_DIRECTIONS_:
From the records below, output exactly the lines running from the line containing "How do I perform: Click the Coca-Cola" through the line containing "The image size is (2426, 1512).", and no others.
+++ INFORMATION SHOWN
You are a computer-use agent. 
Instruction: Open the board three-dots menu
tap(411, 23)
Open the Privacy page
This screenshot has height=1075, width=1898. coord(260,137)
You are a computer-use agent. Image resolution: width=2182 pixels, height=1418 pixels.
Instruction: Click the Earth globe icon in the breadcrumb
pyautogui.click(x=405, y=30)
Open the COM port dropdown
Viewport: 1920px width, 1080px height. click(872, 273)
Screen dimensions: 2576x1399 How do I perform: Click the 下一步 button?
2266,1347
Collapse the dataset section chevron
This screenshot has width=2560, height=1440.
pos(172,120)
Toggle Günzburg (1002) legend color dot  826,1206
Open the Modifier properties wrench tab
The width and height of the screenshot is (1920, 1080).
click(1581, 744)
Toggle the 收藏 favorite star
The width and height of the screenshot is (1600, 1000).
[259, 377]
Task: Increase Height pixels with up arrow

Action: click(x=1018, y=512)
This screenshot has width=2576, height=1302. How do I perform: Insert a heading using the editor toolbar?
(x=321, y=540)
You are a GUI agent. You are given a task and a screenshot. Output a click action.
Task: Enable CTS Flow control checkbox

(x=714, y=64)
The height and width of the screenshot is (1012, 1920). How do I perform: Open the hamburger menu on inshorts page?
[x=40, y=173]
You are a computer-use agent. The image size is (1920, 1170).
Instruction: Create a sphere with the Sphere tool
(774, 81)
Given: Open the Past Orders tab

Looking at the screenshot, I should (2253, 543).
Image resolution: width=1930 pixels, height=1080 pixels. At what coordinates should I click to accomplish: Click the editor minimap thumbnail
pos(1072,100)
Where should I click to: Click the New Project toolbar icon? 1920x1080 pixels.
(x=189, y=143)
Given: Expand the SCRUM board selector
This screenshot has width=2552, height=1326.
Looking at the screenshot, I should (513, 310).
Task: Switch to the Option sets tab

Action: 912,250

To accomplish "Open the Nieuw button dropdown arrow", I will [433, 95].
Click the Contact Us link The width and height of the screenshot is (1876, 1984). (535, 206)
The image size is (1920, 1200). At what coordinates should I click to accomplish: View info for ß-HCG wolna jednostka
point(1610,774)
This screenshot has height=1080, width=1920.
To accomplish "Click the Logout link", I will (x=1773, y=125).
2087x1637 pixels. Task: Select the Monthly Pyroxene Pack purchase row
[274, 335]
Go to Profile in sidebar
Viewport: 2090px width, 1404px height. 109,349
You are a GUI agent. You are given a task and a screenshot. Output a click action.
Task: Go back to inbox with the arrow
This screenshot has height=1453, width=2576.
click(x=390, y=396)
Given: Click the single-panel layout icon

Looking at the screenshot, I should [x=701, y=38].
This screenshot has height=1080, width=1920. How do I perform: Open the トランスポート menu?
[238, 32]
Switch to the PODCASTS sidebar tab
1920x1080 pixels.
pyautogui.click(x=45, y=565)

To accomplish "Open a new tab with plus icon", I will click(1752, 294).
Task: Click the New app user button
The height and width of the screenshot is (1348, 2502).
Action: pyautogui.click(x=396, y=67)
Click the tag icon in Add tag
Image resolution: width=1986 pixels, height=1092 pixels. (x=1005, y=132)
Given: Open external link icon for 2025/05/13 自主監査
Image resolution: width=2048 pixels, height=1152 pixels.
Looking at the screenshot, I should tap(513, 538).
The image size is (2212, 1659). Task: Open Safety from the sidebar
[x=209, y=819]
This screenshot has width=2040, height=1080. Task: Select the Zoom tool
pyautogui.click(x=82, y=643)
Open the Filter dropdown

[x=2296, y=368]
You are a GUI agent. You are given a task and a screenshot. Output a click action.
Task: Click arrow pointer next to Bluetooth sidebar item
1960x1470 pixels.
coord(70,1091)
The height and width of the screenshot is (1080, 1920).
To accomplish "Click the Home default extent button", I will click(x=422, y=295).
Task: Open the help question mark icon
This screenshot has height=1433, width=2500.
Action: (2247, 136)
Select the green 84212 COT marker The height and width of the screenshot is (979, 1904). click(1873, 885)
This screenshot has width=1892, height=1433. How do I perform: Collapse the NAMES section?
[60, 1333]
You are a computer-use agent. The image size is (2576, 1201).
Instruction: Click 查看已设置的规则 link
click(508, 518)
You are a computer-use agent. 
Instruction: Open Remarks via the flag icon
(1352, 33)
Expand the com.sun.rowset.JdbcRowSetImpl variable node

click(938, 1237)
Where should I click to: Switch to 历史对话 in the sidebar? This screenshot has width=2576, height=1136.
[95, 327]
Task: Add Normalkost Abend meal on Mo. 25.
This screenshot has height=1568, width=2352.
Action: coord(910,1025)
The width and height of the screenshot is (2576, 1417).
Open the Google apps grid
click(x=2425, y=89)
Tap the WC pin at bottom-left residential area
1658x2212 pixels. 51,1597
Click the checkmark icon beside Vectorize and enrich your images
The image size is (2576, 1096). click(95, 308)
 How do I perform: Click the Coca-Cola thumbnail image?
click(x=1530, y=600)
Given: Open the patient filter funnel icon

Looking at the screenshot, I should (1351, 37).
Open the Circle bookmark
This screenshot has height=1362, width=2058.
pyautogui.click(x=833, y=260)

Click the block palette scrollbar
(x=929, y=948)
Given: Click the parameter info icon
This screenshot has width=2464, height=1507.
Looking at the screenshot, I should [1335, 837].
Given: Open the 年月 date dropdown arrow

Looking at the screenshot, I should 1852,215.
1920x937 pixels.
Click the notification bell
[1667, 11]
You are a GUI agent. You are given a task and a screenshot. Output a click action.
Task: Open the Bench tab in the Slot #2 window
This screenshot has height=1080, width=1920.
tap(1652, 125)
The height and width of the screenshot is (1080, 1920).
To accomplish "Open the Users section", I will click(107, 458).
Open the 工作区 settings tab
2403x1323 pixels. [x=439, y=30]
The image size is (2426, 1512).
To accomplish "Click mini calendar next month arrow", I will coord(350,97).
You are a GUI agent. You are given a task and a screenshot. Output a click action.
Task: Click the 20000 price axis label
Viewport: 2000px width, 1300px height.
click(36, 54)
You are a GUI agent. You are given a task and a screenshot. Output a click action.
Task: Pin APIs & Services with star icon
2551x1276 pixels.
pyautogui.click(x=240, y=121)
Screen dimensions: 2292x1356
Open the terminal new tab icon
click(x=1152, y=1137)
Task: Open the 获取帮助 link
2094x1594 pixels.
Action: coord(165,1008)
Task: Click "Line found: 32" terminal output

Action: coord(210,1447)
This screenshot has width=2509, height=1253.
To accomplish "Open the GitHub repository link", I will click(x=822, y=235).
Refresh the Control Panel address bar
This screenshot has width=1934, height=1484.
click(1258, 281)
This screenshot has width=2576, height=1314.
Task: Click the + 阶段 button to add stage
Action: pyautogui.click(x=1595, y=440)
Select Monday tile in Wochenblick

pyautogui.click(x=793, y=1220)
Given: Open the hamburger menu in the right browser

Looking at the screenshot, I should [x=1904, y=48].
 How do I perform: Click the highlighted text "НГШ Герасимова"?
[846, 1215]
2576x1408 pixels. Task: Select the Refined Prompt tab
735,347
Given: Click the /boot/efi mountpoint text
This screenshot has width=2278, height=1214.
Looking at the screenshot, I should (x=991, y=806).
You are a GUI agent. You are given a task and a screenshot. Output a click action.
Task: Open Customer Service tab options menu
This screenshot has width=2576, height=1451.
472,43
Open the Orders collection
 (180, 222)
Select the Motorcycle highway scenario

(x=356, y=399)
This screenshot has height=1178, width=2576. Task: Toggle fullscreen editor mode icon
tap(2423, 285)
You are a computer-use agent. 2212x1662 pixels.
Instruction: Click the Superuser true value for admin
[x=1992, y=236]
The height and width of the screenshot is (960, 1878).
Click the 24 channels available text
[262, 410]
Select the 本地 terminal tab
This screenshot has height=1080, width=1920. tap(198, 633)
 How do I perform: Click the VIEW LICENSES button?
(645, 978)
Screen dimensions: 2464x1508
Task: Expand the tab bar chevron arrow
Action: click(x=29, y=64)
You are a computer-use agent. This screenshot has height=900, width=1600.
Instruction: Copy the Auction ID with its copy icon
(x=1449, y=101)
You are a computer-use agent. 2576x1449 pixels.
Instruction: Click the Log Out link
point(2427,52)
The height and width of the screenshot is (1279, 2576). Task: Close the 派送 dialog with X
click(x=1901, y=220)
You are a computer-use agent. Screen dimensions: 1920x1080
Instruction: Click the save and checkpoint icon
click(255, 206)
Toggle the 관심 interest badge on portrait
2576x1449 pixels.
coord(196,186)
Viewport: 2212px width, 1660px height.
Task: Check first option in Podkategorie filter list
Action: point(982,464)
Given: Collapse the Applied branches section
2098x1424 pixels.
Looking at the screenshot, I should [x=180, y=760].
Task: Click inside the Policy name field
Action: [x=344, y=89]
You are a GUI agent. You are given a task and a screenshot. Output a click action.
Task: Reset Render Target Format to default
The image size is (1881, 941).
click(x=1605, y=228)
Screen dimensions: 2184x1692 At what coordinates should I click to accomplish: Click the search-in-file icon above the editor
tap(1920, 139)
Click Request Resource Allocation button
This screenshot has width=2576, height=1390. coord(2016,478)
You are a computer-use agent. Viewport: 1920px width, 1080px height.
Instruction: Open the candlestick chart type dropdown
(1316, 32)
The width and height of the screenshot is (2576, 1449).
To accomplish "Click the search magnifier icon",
++++++
_WORKED SOLUTION_:
 How do I perform: Click the Coca-Cola thumbnail image?
click(x=1530, y=600)
Given: Open the patient filter funnel icon

Looking at the screenshot, I should (1351, 37).
Open the Circle bookmark
This screenshot has height=1362, width=2058.
pyautogui.click(x=833, y=260)

Click the block palette scrollbar
(x=929, y=948)
Given: Click the parameter info icon
This screenshot has width=2464, height=1507.
Looking at the screenshot, I should [1335, 837].
Given: Open the 年月 date dropdown arrow

Looking at the screenshot, I should 1852,215.
1920x937 pixels.
Click the notification bell
[1667, 11]
You are a GUI agent. You are given a task and a screenshot. Output a click action.
Task: Open the Bench tab in the Slot #2 window
This screenshot has height=1080, width=1920.
tap(1652, 125)
The height and width of the screenshot is (1080, 1920).
To accomplish "Open the Users section", I will click(107, 458).
Open the 工作区 settings tab
2403x1323 pixels. [x=439, y=30]
The image size is (2426, 1512).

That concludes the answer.